Snapping scapula, also sometimes called scapulothoracic crepitus or scapular crepitus, is characterized by a painful cracking or snapping in the shoulder blade. The disorder can occur as a result of poor posture, shoulder trauma or surgery, and can be treated either by physical therapy or more aggressively through surgical procedure.The characteristic involuntary “snapping” of the shoulder blade of snapping scapula is believed to result from improper motion of the shoulder blade against the rib cage and thoracic (upper) vertebrae. There is some dispute regarding whether snapping scapula results simply from specific behaviors and events, or whether an actual pre-existing physical abnormality may produce the condition.
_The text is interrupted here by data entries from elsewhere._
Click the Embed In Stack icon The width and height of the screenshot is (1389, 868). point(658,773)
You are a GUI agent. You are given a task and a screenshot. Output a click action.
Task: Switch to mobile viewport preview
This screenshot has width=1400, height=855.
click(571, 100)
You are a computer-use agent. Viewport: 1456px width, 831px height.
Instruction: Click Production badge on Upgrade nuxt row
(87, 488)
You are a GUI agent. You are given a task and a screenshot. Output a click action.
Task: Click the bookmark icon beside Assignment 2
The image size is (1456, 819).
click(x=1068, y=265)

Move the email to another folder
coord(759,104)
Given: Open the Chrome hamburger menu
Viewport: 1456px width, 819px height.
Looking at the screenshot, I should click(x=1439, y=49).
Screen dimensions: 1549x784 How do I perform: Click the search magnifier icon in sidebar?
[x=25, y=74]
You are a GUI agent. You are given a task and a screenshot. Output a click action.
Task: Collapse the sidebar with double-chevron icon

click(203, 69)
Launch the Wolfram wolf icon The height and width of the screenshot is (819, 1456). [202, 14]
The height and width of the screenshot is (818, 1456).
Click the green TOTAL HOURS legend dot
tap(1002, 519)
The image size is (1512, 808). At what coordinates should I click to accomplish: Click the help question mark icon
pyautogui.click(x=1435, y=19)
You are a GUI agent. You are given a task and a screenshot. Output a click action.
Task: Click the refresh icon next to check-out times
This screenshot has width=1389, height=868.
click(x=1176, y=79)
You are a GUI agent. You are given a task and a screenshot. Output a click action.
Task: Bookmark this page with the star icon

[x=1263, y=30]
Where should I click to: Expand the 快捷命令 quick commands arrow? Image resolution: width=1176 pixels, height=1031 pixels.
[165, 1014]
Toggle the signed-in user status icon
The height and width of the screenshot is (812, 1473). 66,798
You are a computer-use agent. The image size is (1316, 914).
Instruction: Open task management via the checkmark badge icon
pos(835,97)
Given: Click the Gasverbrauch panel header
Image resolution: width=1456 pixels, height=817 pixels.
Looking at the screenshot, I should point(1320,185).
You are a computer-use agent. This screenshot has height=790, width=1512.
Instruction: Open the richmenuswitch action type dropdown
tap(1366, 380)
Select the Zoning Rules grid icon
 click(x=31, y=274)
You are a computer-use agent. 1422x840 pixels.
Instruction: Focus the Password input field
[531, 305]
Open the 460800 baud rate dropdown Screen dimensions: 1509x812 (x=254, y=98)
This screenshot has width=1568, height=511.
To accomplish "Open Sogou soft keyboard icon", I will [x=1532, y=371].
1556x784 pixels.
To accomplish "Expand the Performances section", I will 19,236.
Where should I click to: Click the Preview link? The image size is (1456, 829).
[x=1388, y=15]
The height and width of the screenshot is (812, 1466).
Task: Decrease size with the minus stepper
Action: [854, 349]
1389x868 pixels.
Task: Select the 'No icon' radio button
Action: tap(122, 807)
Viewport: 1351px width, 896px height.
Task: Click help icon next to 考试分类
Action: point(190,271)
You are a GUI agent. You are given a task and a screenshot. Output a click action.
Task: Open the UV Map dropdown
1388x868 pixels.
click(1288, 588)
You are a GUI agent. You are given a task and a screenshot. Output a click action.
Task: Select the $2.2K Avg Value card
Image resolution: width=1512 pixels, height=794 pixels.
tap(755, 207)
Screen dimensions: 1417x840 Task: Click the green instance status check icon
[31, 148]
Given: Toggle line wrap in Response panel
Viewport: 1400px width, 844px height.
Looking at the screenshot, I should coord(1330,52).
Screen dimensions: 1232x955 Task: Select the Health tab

Specific behaviors and events that can result in snapping scapula are poor posture, misalignment of the shoulder blade from trauma, surgery or other incident. In general, abnormal movement of the shoulder blade causes an improper drag or catch on the rib cage, creating friction and the characteristic snap. For individuals with poor posture, this problem is the result of a drooping scapula, which enhances contact with the rib cage. The same effect can result from trauma to the shoulder or surgery in which back muscles or other support structures are injured.
Additionally, there is increasing evidence that pre-existing microscopic bony projections or rough areas at the edge of the scapula may also be responsible for incidence of snapping scapula. Such skeletal or soft-tissue abnormalities were often missed using older imaging systems, but new technologies, such as three-dimensional computed tomography, have recently identified this additional origin of impairment. Yet another source for the pain accompanying this condition is the possible inflammation of the bursae, or sack of viscous fluid, that sits between the scapula and adjacent thorax.